Como era de esperarse a esa hora de un Jueves Santo, no había comida en ninguna parte. Por fortuna estaba abierto el negocio de doña Dorelly Tabaco, en donde habíamos comido hacía dos días, y ella, sabiendo de nuestra travesía, nos arregló una cena que nos supo a gloria.

La posada de doña Dorelly Pidiache estaba llena porque había llegado la comadre congresista con su comitiva, pero doña Elvia —Pidiache, cómo no— nos acomodó en su casa, en una habitación con un balcón que daba al parque. Había sido ella quien, dos días antes, nos había advertido del frío del páramo y de la necesidad de conseguir mejor abrigo… Es un ángel, por demás muy dulce. “Están en su casa”, nos dijo. Y, como en casa, pudimos lavar la ropa y secarla detrás de la nevera, ordenar la carga, bañarnos —con agua fría, obvio—, repasar varias veces lo que habíamos pasado y fundirnos hasta el otro día.
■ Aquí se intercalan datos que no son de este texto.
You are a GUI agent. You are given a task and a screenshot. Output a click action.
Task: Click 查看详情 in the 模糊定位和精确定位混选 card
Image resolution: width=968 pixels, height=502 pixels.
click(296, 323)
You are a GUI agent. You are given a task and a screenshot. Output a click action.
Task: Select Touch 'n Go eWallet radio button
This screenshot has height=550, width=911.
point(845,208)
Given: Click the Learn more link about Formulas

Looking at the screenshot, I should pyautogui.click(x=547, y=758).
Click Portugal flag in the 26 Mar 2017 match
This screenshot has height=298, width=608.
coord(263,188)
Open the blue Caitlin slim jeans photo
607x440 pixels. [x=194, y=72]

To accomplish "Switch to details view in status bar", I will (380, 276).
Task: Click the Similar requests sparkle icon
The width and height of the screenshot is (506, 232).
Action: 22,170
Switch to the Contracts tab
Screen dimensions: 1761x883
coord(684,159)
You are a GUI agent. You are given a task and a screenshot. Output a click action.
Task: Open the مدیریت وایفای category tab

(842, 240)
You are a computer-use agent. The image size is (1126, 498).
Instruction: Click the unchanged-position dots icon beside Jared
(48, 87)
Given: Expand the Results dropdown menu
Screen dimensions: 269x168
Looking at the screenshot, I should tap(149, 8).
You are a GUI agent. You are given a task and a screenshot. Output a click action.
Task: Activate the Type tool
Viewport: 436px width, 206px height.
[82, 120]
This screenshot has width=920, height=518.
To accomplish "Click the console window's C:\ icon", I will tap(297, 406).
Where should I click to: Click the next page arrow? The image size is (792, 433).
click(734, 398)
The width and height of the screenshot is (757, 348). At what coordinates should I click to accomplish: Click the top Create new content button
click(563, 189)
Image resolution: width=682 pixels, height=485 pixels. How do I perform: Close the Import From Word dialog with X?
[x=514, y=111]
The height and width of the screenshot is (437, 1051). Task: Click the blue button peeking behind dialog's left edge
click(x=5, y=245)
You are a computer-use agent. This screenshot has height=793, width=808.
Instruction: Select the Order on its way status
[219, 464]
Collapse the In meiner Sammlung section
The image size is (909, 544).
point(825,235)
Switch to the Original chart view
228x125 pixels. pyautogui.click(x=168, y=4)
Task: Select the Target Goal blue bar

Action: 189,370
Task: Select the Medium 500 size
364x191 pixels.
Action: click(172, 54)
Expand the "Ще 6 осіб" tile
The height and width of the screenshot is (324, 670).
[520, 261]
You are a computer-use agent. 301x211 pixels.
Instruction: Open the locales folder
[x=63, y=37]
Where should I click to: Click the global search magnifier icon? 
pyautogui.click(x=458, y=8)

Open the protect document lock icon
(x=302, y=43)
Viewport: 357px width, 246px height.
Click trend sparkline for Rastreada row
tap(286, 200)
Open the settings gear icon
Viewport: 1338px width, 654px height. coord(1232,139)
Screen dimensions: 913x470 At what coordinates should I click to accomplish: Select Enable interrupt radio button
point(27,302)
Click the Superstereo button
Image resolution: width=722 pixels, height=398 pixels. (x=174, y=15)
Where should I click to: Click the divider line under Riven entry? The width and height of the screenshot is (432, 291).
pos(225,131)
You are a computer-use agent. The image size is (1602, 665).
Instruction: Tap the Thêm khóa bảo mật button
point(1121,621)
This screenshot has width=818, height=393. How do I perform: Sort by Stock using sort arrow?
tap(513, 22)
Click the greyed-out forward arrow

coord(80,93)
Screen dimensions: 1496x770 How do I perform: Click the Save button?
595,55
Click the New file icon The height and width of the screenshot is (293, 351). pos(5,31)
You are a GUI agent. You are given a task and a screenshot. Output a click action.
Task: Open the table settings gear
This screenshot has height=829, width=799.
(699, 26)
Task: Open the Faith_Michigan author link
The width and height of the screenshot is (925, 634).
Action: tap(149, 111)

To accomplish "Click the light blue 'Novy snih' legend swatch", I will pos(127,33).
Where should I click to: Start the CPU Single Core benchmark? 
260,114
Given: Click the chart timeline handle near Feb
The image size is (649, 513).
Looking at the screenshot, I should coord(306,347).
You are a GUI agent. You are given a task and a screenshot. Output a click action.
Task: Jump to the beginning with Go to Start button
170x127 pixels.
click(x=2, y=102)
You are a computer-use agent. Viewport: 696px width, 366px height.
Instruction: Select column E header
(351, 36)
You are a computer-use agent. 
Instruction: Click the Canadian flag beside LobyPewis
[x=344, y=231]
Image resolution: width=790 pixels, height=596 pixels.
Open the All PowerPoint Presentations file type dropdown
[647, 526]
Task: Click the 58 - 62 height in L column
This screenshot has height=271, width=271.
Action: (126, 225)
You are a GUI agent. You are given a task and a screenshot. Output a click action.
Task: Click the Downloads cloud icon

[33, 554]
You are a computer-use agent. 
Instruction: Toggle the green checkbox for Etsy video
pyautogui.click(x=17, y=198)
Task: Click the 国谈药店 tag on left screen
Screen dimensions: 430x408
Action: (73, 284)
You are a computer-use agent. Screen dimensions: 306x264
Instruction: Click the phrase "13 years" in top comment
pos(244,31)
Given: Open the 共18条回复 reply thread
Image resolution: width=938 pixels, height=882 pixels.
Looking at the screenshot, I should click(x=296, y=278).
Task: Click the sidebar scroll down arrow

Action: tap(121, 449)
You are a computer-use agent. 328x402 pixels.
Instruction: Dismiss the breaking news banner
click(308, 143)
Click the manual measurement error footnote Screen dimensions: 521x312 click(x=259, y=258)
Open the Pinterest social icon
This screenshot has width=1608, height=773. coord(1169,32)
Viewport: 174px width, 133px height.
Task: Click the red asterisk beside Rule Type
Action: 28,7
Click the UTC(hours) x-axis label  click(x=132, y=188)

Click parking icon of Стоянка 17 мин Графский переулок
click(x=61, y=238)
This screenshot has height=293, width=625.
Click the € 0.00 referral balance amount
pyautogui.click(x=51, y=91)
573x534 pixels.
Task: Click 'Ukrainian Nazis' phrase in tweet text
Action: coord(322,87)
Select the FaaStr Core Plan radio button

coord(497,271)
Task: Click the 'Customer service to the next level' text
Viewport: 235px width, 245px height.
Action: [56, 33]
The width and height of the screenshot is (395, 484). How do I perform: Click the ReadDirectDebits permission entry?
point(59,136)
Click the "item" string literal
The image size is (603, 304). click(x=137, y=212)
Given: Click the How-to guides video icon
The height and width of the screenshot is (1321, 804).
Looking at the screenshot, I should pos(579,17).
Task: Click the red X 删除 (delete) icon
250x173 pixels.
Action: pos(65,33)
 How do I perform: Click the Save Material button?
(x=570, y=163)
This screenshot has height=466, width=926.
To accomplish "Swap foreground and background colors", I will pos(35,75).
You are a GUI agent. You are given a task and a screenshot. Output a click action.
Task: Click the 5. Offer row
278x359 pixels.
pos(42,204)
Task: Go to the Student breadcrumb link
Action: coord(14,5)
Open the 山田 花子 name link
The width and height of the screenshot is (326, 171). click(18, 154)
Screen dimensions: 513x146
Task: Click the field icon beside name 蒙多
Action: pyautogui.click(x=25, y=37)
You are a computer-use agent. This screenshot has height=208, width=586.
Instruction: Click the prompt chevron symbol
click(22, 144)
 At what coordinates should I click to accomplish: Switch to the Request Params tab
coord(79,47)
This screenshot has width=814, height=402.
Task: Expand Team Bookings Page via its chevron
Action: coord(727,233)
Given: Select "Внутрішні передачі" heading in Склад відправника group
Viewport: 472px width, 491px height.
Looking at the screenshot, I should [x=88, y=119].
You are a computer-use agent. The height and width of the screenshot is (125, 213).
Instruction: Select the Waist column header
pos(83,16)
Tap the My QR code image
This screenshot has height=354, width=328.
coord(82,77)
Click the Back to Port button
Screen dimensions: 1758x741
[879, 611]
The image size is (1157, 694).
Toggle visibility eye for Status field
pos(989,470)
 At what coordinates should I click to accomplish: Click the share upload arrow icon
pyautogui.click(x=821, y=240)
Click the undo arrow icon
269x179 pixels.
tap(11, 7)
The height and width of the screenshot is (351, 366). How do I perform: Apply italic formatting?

Durante el repaso incesante de la situación, buscamos fotos y notas en nuestras libretas y nos dimos cuenta de que teníamos muy poco, por no decir nada. Era una muestra del momento que habíamos vivido… Estábamos sobreviviendo, y hasta las fotos y nuestras notas —que eran el motivo principal del viaje— se habían vuelto suntuarias… Lo importante en ese momento era resguardar la vida.

Las evidencias de este viaje casi dantesco estaban ahora en nuestros cuerpos: las piernas no solo estaban inflamadas —por retención de líquidos, por cansancio… no sabíamos—, sino también muy amoratadas; parecían las piernas de un dálmata. Las manos las teníamos entumecidas —quizás de tanto frenar y cargar las bicicletas a bajas temperaturas—, las bicis sin frenos y las zapatillas rotas por el jaleo húmedo del día anterior. Sin transporte a Sogamoso, pues solo hasta el sábado habría buses, el descanso era obligatorio para nosotros. UC

Fotografías Nelson Cárdenas

*Este texto hace parte del libro Bicientenario: la libertad pendiente, publicado en 2019.